# EXCERPTED TEXT:
— start —
Without SEQUENCE or BIND(C), you cannot depend on the relative order of components within the derived type, but the answer to your general question is that the first layout you show is what you get. Within each element of t1, each of its components are together.

SEQUENCE prevents the compiler from rearranging the components, but does not necessarily prevent padding between components for alignment. Intel Fortran does not add padding, by default, for SEQUENCE types, though you can request that with -align sequence.

BIND(C) specifies that the order of the components, and alignment padding, is exactly the same as what the "companion C compiler" would do for an equivalent struct (though array components are still laid out in Fortran's column-major order.)

You do not "need" to use -align records - but you can if you wish. For the type you show, no alignment would be added even if you added that option, since all the components are naturally aligned.

Hi,

I googled for the use of SEQUENCE and it gives me the idea that it will ensure that the memory will be aligned according to the first layout, is that so?

Is there anyway I can get layout 2 or even 3 thru some means?

This is because in my code, I have something like:

do j = 1,10

do i = 1,10

ii = t1(i,j)%ij(1); jj = t1(i,j)%ij(2)

expression involving ii,jj ....

end do

end do

Is it better/faster if I just declare the array ij(2,10,10)?

thank you!
— end —
# DATA ROWS:
— start —
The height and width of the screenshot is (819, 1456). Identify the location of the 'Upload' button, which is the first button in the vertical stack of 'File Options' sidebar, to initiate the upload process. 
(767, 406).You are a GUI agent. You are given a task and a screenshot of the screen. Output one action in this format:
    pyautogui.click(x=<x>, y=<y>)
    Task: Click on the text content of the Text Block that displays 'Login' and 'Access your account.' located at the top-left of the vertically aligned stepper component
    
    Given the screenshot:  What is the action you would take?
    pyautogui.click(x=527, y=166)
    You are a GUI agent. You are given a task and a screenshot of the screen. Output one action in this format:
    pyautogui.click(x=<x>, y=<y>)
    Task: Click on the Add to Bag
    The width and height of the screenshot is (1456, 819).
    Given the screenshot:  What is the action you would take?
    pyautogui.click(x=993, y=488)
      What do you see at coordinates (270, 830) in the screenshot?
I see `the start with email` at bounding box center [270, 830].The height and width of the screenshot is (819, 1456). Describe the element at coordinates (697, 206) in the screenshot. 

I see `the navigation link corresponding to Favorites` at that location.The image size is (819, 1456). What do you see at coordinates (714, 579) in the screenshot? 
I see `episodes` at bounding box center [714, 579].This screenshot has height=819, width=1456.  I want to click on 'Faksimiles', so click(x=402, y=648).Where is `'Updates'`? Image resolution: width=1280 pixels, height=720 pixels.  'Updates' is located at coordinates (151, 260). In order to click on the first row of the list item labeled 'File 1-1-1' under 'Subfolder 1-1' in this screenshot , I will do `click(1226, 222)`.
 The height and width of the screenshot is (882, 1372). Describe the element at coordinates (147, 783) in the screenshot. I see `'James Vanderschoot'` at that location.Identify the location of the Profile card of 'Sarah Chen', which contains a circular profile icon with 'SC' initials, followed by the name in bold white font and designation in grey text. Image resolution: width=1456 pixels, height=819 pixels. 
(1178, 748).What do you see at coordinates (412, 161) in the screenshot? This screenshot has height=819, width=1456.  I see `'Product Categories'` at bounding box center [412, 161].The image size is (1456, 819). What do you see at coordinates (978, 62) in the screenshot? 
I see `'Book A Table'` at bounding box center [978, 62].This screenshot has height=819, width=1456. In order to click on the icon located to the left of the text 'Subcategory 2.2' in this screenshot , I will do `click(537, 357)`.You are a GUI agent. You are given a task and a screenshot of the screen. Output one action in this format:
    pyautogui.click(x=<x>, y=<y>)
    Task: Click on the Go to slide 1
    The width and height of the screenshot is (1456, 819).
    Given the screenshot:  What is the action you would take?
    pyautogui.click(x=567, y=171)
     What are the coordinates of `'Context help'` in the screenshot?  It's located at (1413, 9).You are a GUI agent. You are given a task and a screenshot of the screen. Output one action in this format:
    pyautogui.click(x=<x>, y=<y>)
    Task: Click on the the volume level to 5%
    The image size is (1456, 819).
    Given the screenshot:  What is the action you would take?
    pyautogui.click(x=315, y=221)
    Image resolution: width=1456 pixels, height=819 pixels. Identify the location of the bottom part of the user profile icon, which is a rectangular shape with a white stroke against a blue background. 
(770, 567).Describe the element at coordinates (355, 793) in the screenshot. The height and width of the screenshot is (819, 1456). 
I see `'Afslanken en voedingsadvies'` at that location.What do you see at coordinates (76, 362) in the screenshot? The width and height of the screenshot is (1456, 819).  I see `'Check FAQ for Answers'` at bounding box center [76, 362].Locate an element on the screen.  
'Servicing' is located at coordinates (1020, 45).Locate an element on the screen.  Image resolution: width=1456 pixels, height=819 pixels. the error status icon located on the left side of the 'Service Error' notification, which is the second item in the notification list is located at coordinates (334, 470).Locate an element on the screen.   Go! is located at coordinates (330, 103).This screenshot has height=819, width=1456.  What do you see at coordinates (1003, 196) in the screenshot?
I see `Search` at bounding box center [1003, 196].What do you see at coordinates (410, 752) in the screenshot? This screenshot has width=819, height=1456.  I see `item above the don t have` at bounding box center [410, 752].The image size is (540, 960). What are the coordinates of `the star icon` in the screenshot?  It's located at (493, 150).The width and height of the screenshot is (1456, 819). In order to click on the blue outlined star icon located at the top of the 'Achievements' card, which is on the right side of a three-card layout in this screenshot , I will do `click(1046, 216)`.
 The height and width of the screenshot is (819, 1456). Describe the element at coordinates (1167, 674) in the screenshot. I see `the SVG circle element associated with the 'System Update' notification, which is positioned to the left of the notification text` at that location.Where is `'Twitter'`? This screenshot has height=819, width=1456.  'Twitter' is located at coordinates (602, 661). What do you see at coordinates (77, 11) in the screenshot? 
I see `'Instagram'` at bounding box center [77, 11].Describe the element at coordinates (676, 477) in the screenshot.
— end —
# EXERCISE BRIEF:
In the Fortran derived-type layout thread, rewrite the passage from "Without SEQUENCE or" to "Fortran's column-major order.)" so that "padding" is replaced by "filler bytes".

# THE OUTPUT:
Without SEQUENCE or BIND(C), you cannot depend on the relative order of components within the derived type, but the answer to your general question is that the first layout you show is what you get. Within each element of t1, each of its components are together.

SEQUENCE prevents the compiler from rearranging the components, but does not necessarily prevent filler bytes between components for alignment. Intel Fortran does not add filler bytes, by default, for SEQUENCE types, though you can request that with -align sequence.

BIND(C) specifies that the order of the components, and alignment filler bytes, is exactly the same as what the "companion C compiler" would do for an equivalent struct (though array components are still laid out in Fortran's column-major order.)